Question

Mapping (minimap2) nanopore reads to parent species to confirm hybridization

0

Entering edit mode

4.1 years ago

ricardoguerreiro2121 ▴ 80

Hey,

I have created a scientifically interesting hybrid of two related plant species, but I am not sure if it really is hybrid, so I got low coverage nanopore sequencing for them.

I have relatively good assemblies for both parents. The idea is now to map the reads of the new hybrid to each of the parents, to confirm hybridization.

So far so good, but now if gets confusing: Because the species are related, parts of their genome are similar. Naturally, many Nanopore reads map to both. Furthermore, many reads map to multiple places, complicating the picture.

Total nanopore reads:      516914        
Reads mapping to parent1:  632245    | not chimeric: 519048
Reads mapping to parent2:  1122104   | not chimeric: 594088

I have done mapping with minimap2 (with "-x map-ont"), which is very fast, but I'm unsure of how lax it is mapping.

Do you have suggestions on how to continue with the analysis?
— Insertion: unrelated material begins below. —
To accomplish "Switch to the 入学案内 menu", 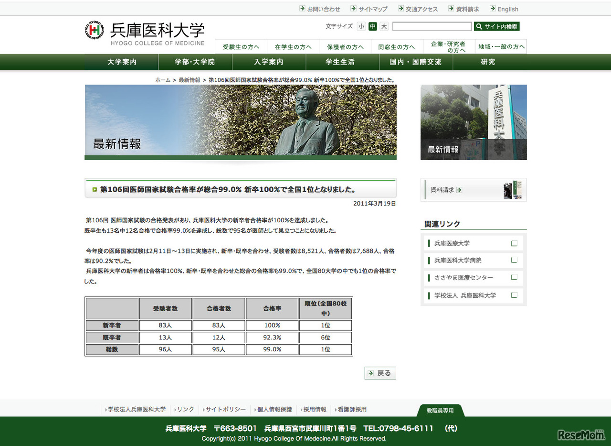I will point(270,62).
Strict parameters for minimap? Use other aligner instead? Filter the mapped reads for single hits? An altogether different approach?
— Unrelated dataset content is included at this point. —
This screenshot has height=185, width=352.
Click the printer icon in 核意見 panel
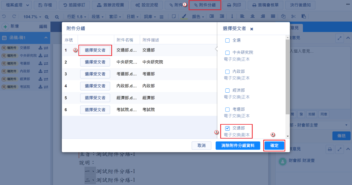(330, 149)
When do you think I can conclude that my hybrid really is a hybrid?

Thanks, Ricardo

hybrids long reads parents minimap2 • 2.6k views

ADD COMMENT • link 4.0 years ago by ricardoguerreiro2121 ▴ 80

score 1 · Answer 1 · 2020-05-06

How "related" are the two parent species? Do you expect to have F1 hybrid progeny (~50% parent1: ~50% parent2) or backcrosses? I would recommend simultaneous "mapping" (although the tool I suggest using, seal.sh from BBTools/BBMap, is really not aligning - rather classifying by k-mers). Because these are error-prone Nanopore reads (uncorrected, I assume), you might need to play around with the k-mer values (1-31) for seal.sh.
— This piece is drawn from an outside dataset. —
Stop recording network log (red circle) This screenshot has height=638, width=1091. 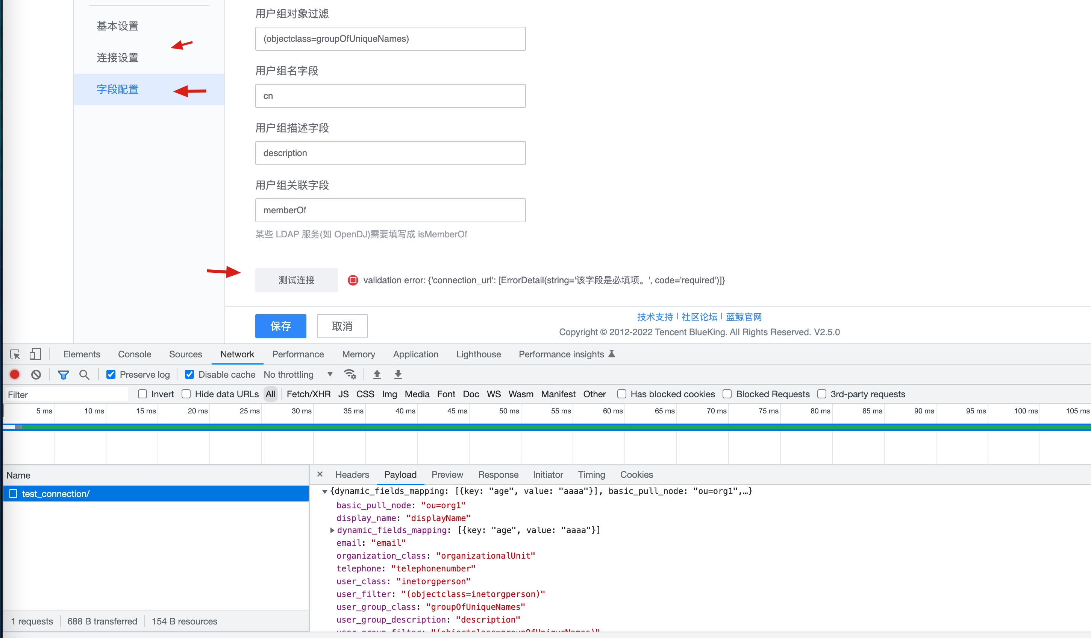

I have done something like this for Illumina reads on two closely-related mammals, and I pretty much aligned the dustmasked (dustmasker from NCBI) genome assemblies for the parents with minimap2 using the asm# presets (depends on how similar they are). Then I extracted the aligned regions from PAF file associated with the parents to make a BED file. Then I used bedtools getfasta to get the sequences for the regions for each parent separately. Note this might not be necessary, but I found this decreased the deviations from expected F1's based on simulations of the two closely-related mammals.

After you have whatever you want to use as parent1's reference and parent2's reference, then you can use seal.sh, which has a lot of options for fine tuning such as mkf= (minimum fraction of k-mers of a sequencing read needed to assign [not map] the read to parent 1 or parent 2) k= (k-mer length 1-31), and whether reads should be discarded if assigned to multiple places in parent1 and/or discarded if assigned to both parent1 and parent2 ambiguously. seal.sh has a refstats= option that allows you to see how many reads or bases from reads are assigned to which parent either ambiguously or unambiguously. Perhaps the unambiguously assigned reads or bases is more informative in your case. Simulating F1 hybrids with randomreads.sh also from BBTools (or using a Nanopore read simulator) might help in choosing seal.sh settings with the highest accuracy.